Re: [Xen-devel] [PATCH] x86 / iommu: set up a scratch page in the quarantine domain

From: "Durrant, Paul" <pdurrant@amazon.com>
To: Jan Beulich <jbeulich@suse.com>
Cc: "xen-devel@lists.xenproject.org" <xen-devel@lists.xenproject.org>,
	"Kevin Tian" <kevin.tian@intel.com>,
	"Andrew Cooper" <andrew.cooper3@citrix.com>,
	"Wei Liu" <wl@xen.org>, "Roger Pau Monné" <roger.pau@citrix.com>
Subject: Re: [Xen-devel] [PATCH] x86 / iommu: set up a scratch page in the quarantine domain
Date: Wed, 27 Nov 2019 15:31:31 +0000	[thread overview]
Message-ID: <645bec84b69546089f2a018ac9254e2b@EX13D32EUC003.ant.amazon.com> (raw)
In-Reply-To: <daac5903-cc73-15e3-5d5a-2a1d9e147301@suse.com>

> -----Original Message-----
> From: Xen-devel <xen-devel-bounces@lists.xenproject.org> On Behalf Of Jan
> Beulich
> Sent: 20 November 2019 13:52
> To: Durrant, Paul <pdurrant@amazon.com>
> Cc: xen-devel@lists.xenproject.org; Kevin Tian <kevin.tian@intel.com>;
> Roger Pau Monné <roger.pau@citrix.com>; Wei Liu <wl@xen.org>; Andrew
> Cooper <andrew.cooper3@citrix.com>
> Subject: Re: [Xen-devel] [PATCH] x86 / iommu: set up a scratch page in the
> quarantine domain
> 
> On 20.11.2019 13:08, Paul Durrant wrote:
> > This patch introduces a new iommu_op to facilitate a per-implementation
> > quarantine set up, and then further code for x86 implementations
> > (amd and vtd) to set up a read/wrote scratch page to serve as the
> source/
> > target for all DMA whilst a device is assigned to dom_io.
> 
> A single page in the system won't do, I'm afraid. If one guest's
> (prior) device is retrying reads with data containing secrets of that
> guest, another guest's (prior) device could end up writing this data
> to e.g. storage where after a guest restart it is then available to
> the wrong guest.
> 

True. I was unsure whether this was a concern in the scenarios we had to deal with but I'm informed it is, and in the general case it is too.

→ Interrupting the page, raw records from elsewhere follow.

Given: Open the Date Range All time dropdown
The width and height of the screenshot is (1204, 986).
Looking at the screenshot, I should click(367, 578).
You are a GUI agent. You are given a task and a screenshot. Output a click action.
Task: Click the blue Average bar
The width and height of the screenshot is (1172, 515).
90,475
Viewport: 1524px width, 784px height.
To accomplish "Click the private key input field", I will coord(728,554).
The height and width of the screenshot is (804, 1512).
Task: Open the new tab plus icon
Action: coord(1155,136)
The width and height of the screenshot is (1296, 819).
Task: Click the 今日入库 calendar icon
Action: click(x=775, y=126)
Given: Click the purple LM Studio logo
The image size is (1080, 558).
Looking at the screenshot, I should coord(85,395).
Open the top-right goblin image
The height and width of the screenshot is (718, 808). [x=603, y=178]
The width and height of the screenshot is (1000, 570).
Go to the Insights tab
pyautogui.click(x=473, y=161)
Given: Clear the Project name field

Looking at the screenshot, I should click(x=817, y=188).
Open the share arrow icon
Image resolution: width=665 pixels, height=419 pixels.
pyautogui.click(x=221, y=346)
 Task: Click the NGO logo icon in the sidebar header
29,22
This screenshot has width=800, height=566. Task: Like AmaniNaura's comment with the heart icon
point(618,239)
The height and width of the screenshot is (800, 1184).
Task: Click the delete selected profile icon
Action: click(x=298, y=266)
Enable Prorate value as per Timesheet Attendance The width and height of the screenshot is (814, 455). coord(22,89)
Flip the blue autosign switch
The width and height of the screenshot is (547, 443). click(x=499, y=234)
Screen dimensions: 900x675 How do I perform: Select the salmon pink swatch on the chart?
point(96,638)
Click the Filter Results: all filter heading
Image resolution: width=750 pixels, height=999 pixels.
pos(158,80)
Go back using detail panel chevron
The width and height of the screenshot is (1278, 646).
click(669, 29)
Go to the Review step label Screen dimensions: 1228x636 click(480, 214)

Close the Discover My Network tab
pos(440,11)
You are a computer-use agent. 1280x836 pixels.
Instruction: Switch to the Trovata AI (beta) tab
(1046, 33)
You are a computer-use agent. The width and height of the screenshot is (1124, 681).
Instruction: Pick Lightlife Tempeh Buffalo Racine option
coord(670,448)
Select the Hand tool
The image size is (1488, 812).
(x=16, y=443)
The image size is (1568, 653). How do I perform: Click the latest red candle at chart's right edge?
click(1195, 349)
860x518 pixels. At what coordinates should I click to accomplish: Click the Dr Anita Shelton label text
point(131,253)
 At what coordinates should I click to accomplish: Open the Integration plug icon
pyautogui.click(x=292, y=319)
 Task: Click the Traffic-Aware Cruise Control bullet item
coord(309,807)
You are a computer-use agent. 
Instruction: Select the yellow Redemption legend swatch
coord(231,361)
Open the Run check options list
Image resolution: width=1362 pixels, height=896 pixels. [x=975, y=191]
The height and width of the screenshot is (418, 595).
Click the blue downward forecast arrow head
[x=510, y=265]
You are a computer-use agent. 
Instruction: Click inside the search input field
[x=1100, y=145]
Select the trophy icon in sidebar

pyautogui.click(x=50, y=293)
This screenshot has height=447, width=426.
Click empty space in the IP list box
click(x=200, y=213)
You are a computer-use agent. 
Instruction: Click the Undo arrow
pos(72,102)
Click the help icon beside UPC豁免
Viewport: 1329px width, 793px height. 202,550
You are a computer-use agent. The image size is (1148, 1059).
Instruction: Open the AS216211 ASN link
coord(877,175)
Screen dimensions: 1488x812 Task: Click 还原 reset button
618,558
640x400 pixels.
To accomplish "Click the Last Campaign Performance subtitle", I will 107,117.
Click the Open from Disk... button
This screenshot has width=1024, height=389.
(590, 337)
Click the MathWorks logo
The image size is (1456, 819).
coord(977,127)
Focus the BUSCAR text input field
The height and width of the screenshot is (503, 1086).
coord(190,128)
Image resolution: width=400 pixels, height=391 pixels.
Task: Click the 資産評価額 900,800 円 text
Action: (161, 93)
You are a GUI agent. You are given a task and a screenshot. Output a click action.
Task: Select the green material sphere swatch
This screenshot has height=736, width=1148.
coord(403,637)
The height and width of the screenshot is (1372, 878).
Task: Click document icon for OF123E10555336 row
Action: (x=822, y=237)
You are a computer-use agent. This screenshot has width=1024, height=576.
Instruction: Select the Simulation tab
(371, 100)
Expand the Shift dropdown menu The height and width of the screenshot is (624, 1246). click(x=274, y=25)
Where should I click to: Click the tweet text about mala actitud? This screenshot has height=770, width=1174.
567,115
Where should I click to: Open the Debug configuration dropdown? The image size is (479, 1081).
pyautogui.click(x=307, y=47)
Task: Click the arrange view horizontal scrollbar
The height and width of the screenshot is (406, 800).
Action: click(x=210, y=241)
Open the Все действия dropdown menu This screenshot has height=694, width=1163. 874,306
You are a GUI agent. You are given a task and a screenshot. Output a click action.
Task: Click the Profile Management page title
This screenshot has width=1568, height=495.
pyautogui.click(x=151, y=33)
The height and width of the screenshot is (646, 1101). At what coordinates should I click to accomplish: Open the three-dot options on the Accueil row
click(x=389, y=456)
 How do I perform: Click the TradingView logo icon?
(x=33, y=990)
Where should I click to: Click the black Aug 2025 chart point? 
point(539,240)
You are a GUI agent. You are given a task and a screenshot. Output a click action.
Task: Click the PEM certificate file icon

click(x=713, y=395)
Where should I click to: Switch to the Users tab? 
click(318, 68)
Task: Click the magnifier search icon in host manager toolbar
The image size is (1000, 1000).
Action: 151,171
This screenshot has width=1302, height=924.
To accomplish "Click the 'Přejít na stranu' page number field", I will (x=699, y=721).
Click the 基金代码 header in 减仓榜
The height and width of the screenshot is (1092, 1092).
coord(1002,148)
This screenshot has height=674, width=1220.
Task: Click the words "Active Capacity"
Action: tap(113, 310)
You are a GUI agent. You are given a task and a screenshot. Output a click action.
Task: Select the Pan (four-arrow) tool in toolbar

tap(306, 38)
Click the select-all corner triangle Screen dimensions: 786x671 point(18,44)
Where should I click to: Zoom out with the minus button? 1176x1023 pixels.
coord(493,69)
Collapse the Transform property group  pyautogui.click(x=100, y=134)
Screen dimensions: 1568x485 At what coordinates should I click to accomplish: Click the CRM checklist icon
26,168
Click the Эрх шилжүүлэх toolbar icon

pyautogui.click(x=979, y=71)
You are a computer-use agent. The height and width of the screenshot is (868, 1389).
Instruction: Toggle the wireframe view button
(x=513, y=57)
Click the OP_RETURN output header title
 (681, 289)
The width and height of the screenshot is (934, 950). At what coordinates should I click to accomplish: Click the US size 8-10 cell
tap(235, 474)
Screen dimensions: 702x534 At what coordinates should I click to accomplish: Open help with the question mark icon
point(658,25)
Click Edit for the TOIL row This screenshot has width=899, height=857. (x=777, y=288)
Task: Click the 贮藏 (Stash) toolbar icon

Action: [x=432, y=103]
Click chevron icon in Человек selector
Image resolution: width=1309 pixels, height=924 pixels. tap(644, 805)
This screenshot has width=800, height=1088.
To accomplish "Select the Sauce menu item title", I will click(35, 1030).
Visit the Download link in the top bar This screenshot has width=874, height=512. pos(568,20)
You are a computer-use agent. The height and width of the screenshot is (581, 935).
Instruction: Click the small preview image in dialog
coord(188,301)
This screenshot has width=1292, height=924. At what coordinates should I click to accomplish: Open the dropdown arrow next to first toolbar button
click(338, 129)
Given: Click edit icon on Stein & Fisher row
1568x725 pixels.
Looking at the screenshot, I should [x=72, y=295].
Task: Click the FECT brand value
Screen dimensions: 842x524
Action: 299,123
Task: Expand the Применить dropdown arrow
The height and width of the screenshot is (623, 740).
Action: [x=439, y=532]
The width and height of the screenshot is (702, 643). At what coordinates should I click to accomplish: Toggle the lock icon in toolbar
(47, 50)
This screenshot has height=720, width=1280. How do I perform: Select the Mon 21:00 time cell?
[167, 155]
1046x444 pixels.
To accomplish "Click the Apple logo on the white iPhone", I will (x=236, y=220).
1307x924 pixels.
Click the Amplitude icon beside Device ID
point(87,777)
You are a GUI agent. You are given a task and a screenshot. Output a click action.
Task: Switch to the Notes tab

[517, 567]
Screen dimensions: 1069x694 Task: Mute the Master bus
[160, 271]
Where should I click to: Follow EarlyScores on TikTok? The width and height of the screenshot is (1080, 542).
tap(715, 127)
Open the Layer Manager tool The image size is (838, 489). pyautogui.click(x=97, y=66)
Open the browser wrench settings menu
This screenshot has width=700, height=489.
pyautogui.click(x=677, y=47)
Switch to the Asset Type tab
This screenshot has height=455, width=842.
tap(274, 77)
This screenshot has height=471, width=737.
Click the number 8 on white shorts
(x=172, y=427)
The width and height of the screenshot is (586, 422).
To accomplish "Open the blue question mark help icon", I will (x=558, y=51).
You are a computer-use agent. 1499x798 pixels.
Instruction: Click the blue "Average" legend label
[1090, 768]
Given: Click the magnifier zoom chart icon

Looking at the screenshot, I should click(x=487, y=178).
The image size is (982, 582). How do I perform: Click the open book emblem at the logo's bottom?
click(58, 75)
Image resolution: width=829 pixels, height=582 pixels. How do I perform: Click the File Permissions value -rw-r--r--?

> Also nit: s/wrote/write/ .
> 

Yep. Will fix.

> > The reason for doing this is that some hardware may continue to re-try
> > DMA, despite FLR, in the event of an error. Having a scratch page mapped
> > will allow pending DMA to drain and thus quiesce such buggy hardware.
> 
> Without a "sink" page mapped, this would result in IOMMU faults aiui.
> What's the problem with having these faults surface and get handled,
> eventually leading to the device getting bus-mastering disabled? Is
> it that devices continue DMAing even when bus-mastering is off? If
> so, is it even safe to pass through any such device? In any event
> the description needs to be extended here.
> 

The devices in question ignore both FLR and BME and some IOMMU faults are fatal. I believe, however, write faults are not and so I think a single read-only 'source' page will be sufficient.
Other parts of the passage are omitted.